Problem —
Report each line below that carries the word "click".

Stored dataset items
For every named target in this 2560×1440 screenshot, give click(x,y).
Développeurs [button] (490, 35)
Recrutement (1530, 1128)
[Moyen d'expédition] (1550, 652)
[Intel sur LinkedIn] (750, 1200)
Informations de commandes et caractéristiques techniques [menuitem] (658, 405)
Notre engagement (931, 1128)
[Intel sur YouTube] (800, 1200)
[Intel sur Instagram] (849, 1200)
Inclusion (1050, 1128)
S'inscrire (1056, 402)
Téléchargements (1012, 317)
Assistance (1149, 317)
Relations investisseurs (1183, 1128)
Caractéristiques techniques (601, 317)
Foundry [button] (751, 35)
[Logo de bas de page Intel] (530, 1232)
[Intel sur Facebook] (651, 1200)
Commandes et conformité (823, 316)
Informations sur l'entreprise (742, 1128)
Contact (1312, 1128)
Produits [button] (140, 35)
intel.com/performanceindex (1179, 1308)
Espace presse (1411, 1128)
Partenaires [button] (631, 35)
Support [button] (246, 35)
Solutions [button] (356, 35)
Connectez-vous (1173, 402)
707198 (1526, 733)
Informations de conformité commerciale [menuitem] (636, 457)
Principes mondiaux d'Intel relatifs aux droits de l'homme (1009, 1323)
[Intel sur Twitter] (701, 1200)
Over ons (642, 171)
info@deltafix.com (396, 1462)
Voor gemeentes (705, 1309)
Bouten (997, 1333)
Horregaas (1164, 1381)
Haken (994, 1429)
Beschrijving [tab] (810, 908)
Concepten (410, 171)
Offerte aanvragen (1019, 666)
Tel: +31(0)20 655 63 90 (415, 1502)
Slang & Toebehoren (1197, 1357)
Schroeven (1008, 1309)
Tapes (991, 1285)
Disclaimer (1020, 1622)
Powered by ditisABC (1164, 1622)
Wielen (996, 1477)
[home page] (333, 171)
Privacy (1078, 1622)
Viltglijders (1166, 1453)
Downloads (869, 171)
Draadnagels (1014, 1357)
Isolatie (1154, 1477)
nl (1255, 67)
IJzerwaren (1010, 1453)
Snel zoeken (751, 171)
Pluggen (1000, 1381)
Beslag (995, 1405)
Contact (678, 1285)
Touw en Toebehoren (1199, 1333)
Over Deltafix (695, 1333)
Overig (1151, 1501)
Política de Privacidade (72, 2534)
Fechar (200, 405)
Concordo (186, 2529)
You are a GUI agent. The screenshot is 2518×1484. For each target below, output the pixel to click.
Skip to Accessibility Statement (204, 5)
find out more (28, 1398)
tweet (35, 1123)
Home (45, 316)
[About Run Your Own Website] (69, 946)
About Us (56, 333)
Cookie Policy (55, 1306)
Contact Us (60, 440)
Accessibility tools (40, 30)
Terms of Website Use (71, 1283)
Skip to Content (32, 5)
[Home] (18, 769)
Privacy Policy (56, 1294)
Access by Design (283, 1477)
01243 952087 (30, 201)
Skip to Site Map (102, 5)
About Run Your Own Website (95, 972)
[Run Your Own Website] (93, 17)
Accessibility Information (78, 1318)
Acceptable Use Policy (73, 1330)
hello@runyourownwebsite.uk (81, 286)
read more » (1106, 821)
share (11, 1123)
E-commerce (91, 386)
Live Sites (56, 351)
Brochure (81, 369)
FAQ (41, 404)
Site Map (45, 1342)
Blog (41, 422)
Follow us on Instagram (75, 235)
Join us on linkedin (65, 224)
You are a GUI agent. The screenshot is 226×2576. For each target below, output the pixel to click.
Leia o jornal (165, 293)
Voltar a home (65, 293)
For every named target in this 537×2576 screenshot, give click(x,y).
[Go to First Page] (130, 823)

Solution to this exercise —
For every named target in this 2560×1440 screenshot, give click(x,y).
You are a GUI agent. The screenshot is 2518×1484. For each target below, output the pixel to click.
You are a GUI agent. The screenshot is 226×2576. For each target below, output the pixel to click.
For every named target in this 537×2576 screenshot, give click(x,y).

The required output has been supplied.